Prime Energy and Chemical of Jupiter, Fla. initially filed suit in the U.S. District Court for the Western District of Pennsylvania on March 15 versus the law firm of Tucker Arensberg, one of its current partners Michael A. Shiner and one of its former attorneys, Kenneth L. Carroll III, all of Pittsburgh.

The plaintiff accuses Tucker Arensberg, Shiner and Carroll, along with their clients, Mark A. Thompson and his business Mid-East Oil Company, of independently and collectively committing a number of fraudulent acts throughout the years 2015 and 2016.

In a statement previously issued to the Pennsylvania Record, Tucker Arensberg denied any and all wrongdoing on its own part and that of its attorneys.

“Tucker Arensberg, P.C. is aware of the lawsuit filed on behalf of Prime Energy and Chemical, LLC. Prime is not, and has never been, a client of the firm. The firm is investigating the matter and believes there is no merit to the allegations contained in the complaint and intends to vigorously defend against those allegations,” the firm’s statement read.

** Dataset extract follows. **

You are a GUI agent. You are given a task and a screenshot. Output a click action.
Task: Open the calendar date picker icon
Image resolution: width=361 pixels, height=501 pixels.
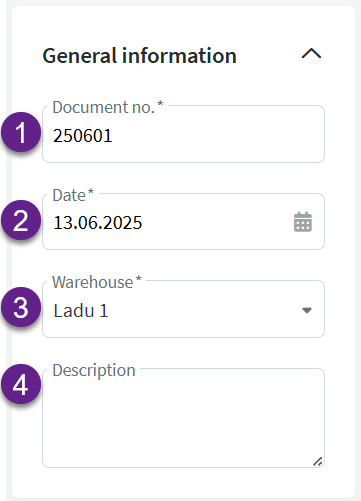pyautogui.click(x=303, y=222)
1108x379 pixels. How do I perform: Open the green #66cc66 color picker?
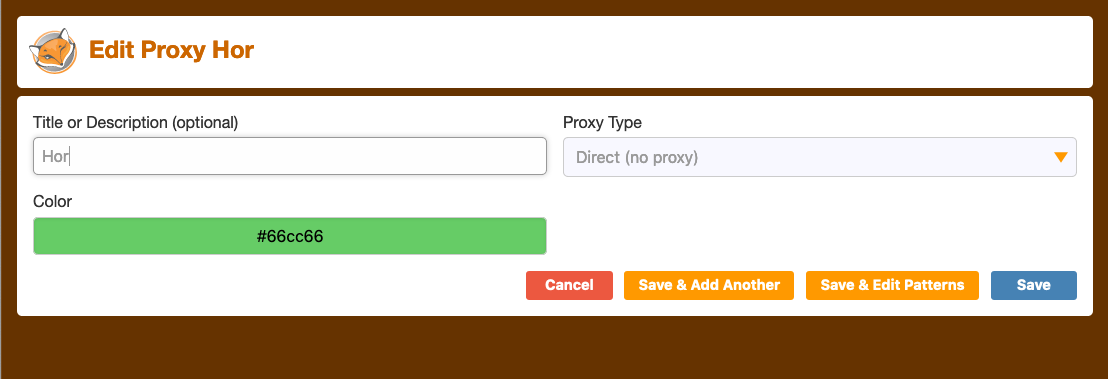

“With respect to the assertions in the complaint, the firm believes that they are false. The firm is confident that the court proceedings will validate that the conduct of the firm’s attorneys was ethical and in compliance with the law. It is the firm’s policy not to comment on ongoing litigation matters. Therefore, there will be no further comments about this case by Tucker Arensberg, P.C.”

The alleged acts include:

• Misrepresenting Thompson’s alleged ownership of the Swamp Angel property in McKean County, whose assets the plaintiff intended to purchase for $3 million through MarcellX (not owned by Thompson) and Mid-East Oil, while fraudulently concealing the Prushnok Family of Punxatawney, who are the true owners of MarcellX and the Swamp Angel property. The assets included the property lease, 164 existing oil and gas wells, rights for drilling future wells and shallow mineral rights in drilling to the Haskill Formation, at a depth of 2,600 feet below the ground.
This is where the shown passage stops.